The Aristotelian Society for the Systematic Study of Philosophy, more generally known as the Aristotelian Society, was founded at a meeting on 19 April 1880, at 17 Bloomsbury Square[1] which resolved "to constitute a society of about twenty and to include ladies; the society to meet fortnightly, on Mondays at 8 o'clock, at the rooms of the Spelling Reform Association…"[2]

Amongst other things, the rules of the Society stipulated:

The object of this Society shall be the systematic study of philosophy; 1st, as to its historical development; 2nd, as to its methods and problems.

According to H. Wildon Carr, in choosing a name for the society, it was:

"essential to find a name which would definitely prescribe the speculative character of the study which was to be the Society's ideal, and it seemed that this could best be secured by adopting the name of a philosopher eminently representative. There is only one such name in the history of philosophy and so we became the Aristotelian Society, not for the special study of Aristotle, or of Aristotelianism, but for the systematic study of Philosophy."[3]

The Society's first president was Mr. Shadworth H. Hodgson. He was president for fourteen years from 1880 until 1894, when he proposed Dr. Bernard Bosanquet as his replacement.

Professor Alan Willard Brown [1] noted in 1947 that '[The Society]'s members were not all men of established intellectual position. It welcomed young minds just out of university as well as older amateur philosophers with serious interests and purposes. But many distinguished men were faithful members, and not the least virtue of the society has remained, even to the present day, the opportunity it affords for different intellectual generations to meet in an atmosphere of reasoned and responsible discussion.'."[4]

The Society continues to meet fortnightly at the University of London's Senate House to hear and discuss philosophical papers from all philosophical traditions. The current President is, Adrian Moore a Professor of Philosophy at University of Oxford.[5]

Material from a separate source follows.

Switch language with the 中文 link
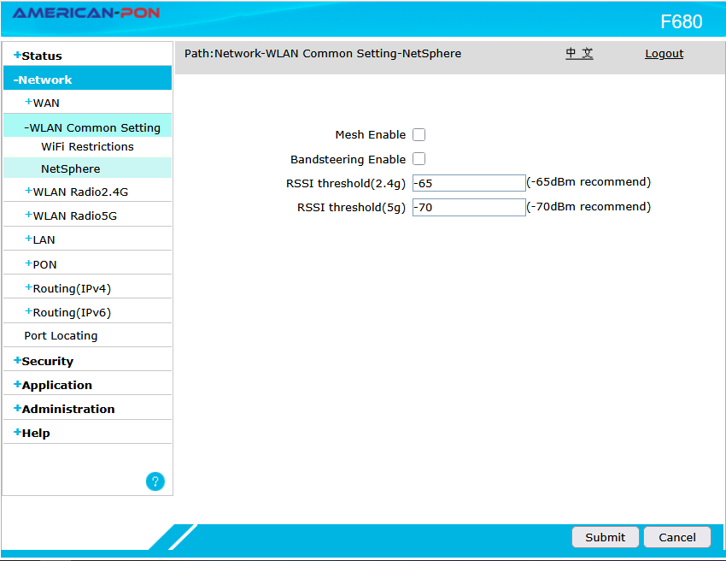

Its other work includes giving grants to support the organisation of academic conferences in philosophy, and, with Oxford University Press, the production of the 'Lines of Thought' series of philosophical monographs.

Its annual conference, organised since 1918 in conjunction with the Mind Association (publishers of the philosophical journal Mind), known as the Joint Session of the Aristotelian Society and the Mind Association, is hosted by different university departments in turn in July each year.

Contents

  • Publications 1
  • List of current and past presidents 2
  • Notes 3
  • References 4
  • External links 5

Publications

The first edition of the Society's proceedings, the Proceedings of the Aristotelian Society for the Systematic Study of Philosophy, now the Proceedings of the Aristotelian Society, was issued in 1888.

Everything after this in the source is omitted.